Click-target data

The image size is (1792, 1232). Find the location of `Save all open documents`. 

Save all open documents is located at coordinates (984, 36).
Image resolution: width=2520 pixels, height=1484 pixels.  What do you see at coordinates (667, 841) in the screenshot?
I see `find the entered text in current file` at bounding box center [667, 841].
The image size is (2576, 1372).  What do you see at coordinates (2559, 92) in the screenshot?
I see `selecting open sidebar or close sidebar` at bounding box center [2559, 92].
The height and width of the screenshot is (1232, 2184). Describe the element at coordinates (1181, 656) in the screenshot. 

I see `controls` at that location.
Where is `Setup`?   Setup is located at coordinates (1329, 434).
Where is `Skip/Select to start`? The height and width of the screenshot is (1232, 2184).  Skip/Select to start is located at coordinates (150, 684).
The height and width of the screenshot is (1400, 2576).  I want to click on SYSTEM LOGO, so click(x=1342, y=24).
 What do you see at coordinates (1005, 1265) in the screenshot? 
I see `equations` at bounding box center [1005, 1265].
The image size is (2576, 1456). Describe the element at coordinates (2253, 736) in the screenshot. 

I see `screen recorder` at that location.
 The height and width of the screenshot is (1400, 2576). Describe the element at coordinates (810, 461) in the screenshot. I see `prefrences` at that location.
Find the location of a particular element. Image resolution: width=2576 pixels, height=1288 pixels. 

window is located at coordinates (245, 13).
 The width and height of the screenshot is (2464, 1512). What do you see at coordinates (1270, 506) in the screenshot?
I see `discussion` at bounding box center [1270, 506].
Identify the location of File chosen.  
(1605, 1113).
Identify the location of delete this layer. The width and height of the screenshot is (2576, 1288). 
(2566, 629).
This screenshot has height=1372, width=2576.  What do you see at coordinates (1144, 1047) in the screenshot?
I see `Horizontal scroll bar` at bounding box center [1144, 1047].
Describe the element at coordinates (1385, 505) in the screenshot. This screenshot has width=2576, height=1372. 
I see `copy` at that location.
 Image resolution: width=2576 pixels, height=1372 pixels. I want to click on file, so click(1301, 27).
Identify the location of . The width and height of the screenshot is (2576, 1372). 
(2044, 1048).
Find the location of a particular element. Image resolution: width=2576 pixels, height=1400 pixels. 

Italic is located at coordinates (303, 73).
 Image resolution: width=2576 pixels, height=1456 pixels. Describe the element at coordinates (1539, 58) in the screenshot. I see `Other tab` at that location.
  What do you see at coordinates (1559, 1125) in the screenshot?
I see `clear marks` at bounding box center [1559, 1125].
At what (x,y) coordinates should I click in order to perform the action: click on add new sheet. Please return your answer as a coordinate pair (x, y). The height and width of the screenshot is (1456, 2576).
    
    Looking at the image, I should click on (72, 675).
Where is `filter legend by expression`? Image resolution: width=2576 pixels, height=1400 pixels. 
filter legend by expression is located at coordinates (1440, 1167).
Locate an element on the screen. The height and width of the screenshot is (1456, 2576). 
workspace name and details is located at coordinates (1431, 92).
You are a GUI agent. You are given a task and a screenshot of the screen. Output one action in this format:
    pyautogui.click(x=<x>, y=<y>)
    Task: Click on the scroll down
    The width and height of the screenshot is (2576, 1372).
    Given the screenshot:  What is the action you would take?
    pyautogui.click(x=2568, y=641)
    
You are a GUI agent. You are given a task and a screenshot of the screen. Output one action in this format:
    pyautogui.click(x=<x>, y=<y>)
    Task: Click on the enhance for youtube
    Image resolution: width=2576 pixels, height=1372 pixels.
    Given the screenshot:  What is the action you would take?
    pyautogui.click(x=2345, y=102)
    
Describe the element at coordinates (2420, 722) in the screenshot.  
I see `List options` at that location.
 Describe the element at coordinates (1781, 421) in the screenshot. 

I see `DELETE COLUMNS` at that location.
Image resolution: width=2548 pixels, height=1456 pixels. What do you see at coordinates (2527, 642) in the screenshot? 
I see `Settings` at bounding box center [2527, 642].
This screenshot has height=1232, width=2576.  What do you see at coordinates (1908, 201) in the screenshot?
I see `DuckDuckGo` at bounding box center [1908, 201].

» **EXERCISE**
Format every line of the listing above as a JSON list of strings, one string per line, leaving out blank lines.

» **SOLUTION**
[
  "The image size is (1792, 1232). Find the location of `Save all open documents`. ",
  "Save all open documents is located at coordinates (984, 36).",
  "Image resolution: width=2520 pixels, height=1484 pixels.  What do you see at coordinates (667, 841) in the screenshot?",
  "I see `find the entered text in current file` at bounding box center [667, 841].",
  "The image size is (2576, 1372).  What do you see at coordinates (2559, 92) in the screenshot?",
  "I see `selecting open sidebar or close sidebar` at bounding box center [2559, 92].",
  "The height and width of the screenshot is (1232, 2184). Describe the element at coordinates (1181, 656) in the screenshot. ",
  "I see `controls` at that location.",
  "Where is `Setup`?   Setup is located at coordinates (1329, 434).",
  "Where is `Skip/Select to start`? The height and width of the screenshot is (1232, 2184).  Skip/Select to start is located at coordinates (150, 684).",
  "The height and width of the screenshot is (1400, 2576).  I want to click on SYSTEM LOGO, so click(x=1342, y=24).",
  " What do you see at coordinates (1005, 1265) in the screenshot? ",
  "I see `equations` at bounding box center [1005, 1265].",
  "The image size is (2576, 1456). Describe the element at coordinates (2253, 736) in the screenshot. ",
  "I see `screen recorder` at that location.",
  " The height and width of the screenshot is (1400, 2576). Describe the element at coordinates (810, 461) in the screenshot. I see `prefrences` at that location.",
  "Find the location of a particular element. Image resolution: width=2576 pixels, height=1288 pixels. ",
  "window is located at coordinates (245, 13).",
  " The width and height of the screenshot is (2464, 1512). What do you see at coordinates (1270, 506) in the screenshot?",
  "I see `discussion` at bounding box center [1270, 506].",
  "Identify the location of File chosen.  ",
  "(1605, 1113).",
  "Identify the location of delete this layer. The width and height of the screenshot is (2576, 1288). ",
  "(2566, 629).",
  "This screenshot has height=1372, width=2576.  What do you see at coordinates (1144, 1047) in the screenshot?",
  "I see `Horizontal scroll bar` at bounding box center [1144, 1047].",
  "Describe the element at coordinates (1385, 505) in the screenshot. This screenshot has width=2576, height=1372. ",
  "I see `copy` at that location.",
  " Image resolution: width=2576 pixels, height=1372 pixels. I want to click on file, so click(1301, 27).",
  "Identify the location of . The width and height of the screenshot is (2576, 1372). ",
  "(2044, 1048).",
  "Find the location of a particular element. Image resolution: width=2576 pixels, height=1400 pixels. ",
  "Italic is located at coordinates (303, 73).",
  " Image resolution: width=2576 pixels, height=1456 pixels. Describe the element at coordinates (1539, 58) in the screenshot. I see `Other tab` at that location.",
  "  What do you see at coordinates (1559, 1125) in the screenshot?",
  "I see `clear marks` at bounding box center [1559, 1125].",
  "At what (x,y) coordinates should I click in order to perform the action: click on add new sheet. Please return your answer as a coordinate pair (x, y). The height and width of the screenshot is (1456, 2576).",
  "    Looking at the image, I should click on (72, 675).",
  "Where is `filter legend by expression`? Image resolution: width=2576 pixels, height=1400 pixels. ",
  "filter legend by expression is located at coordinates (1440, 1167).",
  "Locate an element on the screen. The height and width of the screenshot is (1456, 2576). ",
  "workspace name and details is located at coordinates (1431, 92).",
  "You are a GUI agent. You are given a task and a screenshot of the screen. Output one action in this format:",
  "    pyautogui.click(x=<x>, y=<y>)",
  "    Task: Click on the scroll down",
  "    The width and height of the screenshot is (2576, 1372).",
  "    Given the screenshot:  What is the action you would take?",
  "    pyautogui.click(x=2568, y=641)",
  "You are a GUI agent. You are given a task and a screenshot of the screen. Output one action in this format:",
  "    pyautogui.click(x=<x>, y=<y>)",
  "    Task: Click on the enhance for youtube",
  "    Image resolution: width=2576 pixels, height=1372 pixels.",
  "    Given the screenshot:  What is the action you would take?",
  "    pyautogui.click(x=2345, y=102)",
  "Describe the element at coordinates (2420, 722) in the screenshot.  ",
  "I see `List options` at that location.",
  " Describe the element at coordinates (1781, 421) in the screenshot. ",
  "I see `DELETE COLUMNS` at that location.",
  "Image resolution: width=2548 pixels, height=1456 pixels. What do you see at coordinates (2527, 642) in the screenshot? ",
  "I see `Settings` at bounding box center [2527, 642].",
  "This screenshot has height=1232, width=2576.  What do you see at coordinates (1908, 201) in the screenshot?",
  "I see `DuckDuckGo` at bounding box center [1908, 201]."
]